The clash between the governance structures and models of European regulation
For Meta, compliance with the DMA is not only about strictly complying with the regulation’s provisions and fighting those instances where they disagree with the European Commission tooth and nail. According to the gatekeeper, the interweaving and interacting pieces of regulation that the European Union has recently passed as a consequence of its digital strategy frame a significant rule book of mandates and prescriptions that present conflicting principles, which are backed by unique governance structures and models. The most evident clash between these substantive pieces of regulation, for the undertaking’s particular case, is that concerning the DMA with the GDPR. This is precisely the cornerstone of Meta’s narrative around its compliance with the regulatory framework.

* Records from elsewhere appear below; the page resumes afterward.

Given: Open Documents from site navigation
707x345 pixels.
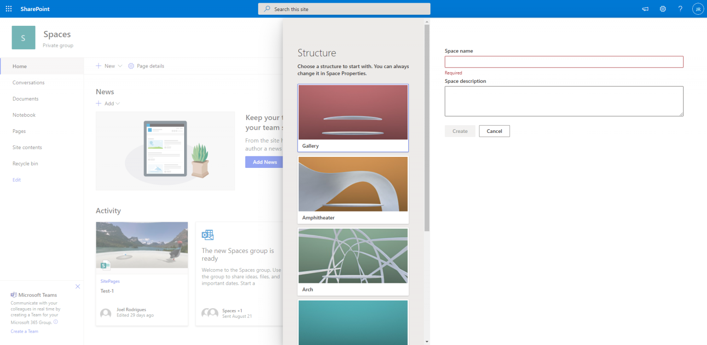Looking at the screenshot, I should pyautogui.click(x=25, y=98).
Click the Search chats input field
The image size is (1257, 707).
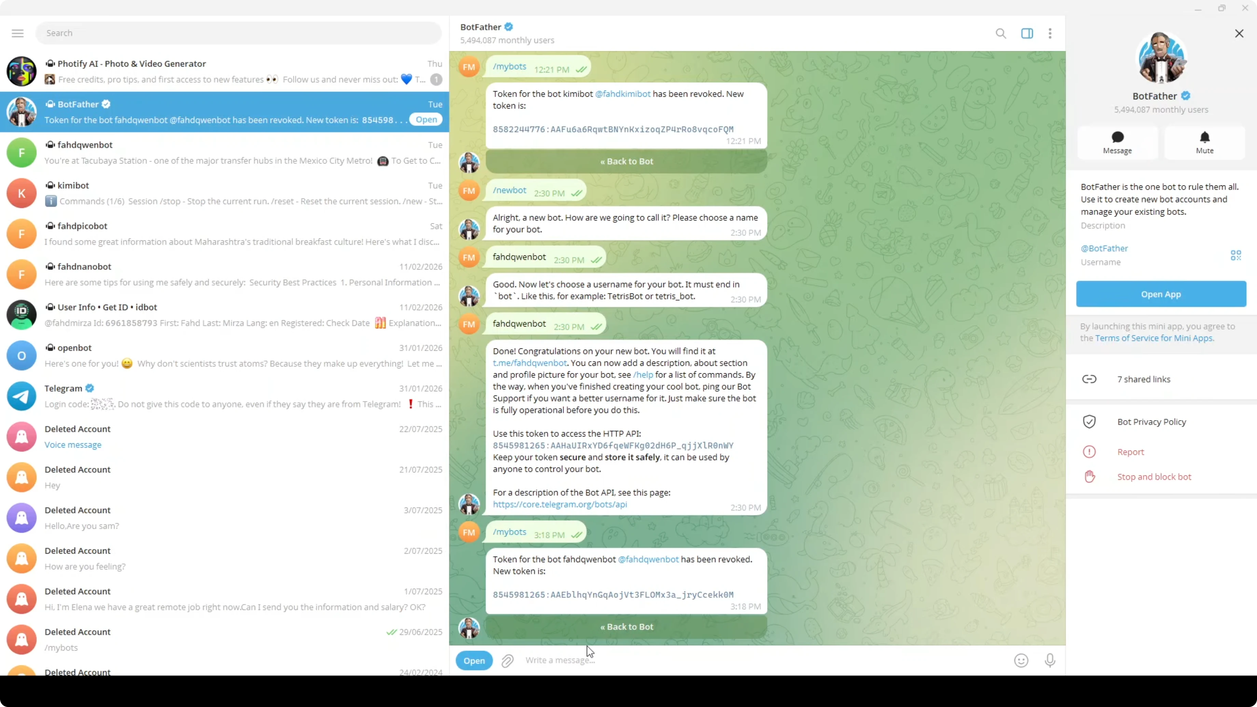pyautogui.click(x=238, y=33)
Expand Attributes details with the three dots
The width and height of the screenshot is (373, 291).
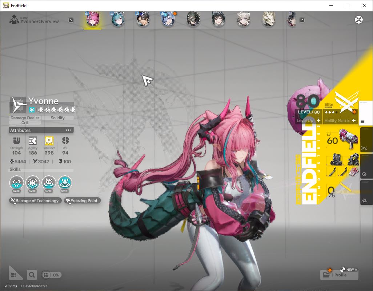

Meta’s star compliance solution is that of presenting users with up to six different consent moments across the user experience of all of their services. The avid reader of this recap of the EC’s workshop will immediately think: Meta’s pay-or-OK subscription model, right? Well, yes. The high stakes of Meta’s compliance plans towards resolving the need for effective enforcement under the DMA derive from the original idea that the Court of Justice first pointed out in July last year (see for review on Case C-252/21) that Meta could produce an equivalent alternative for catering its product online where processing operations are not performed at such a large scale or even at all, albeit that users would have to correspond with an appropriate fee to cover for the service’s value. In this sense, Meta’s compliance report and solutions, which specifically relate to how it processes data and the data-related obligations engrained into regulation revolve around this model, proposed by the gatekeeper last year in the EU.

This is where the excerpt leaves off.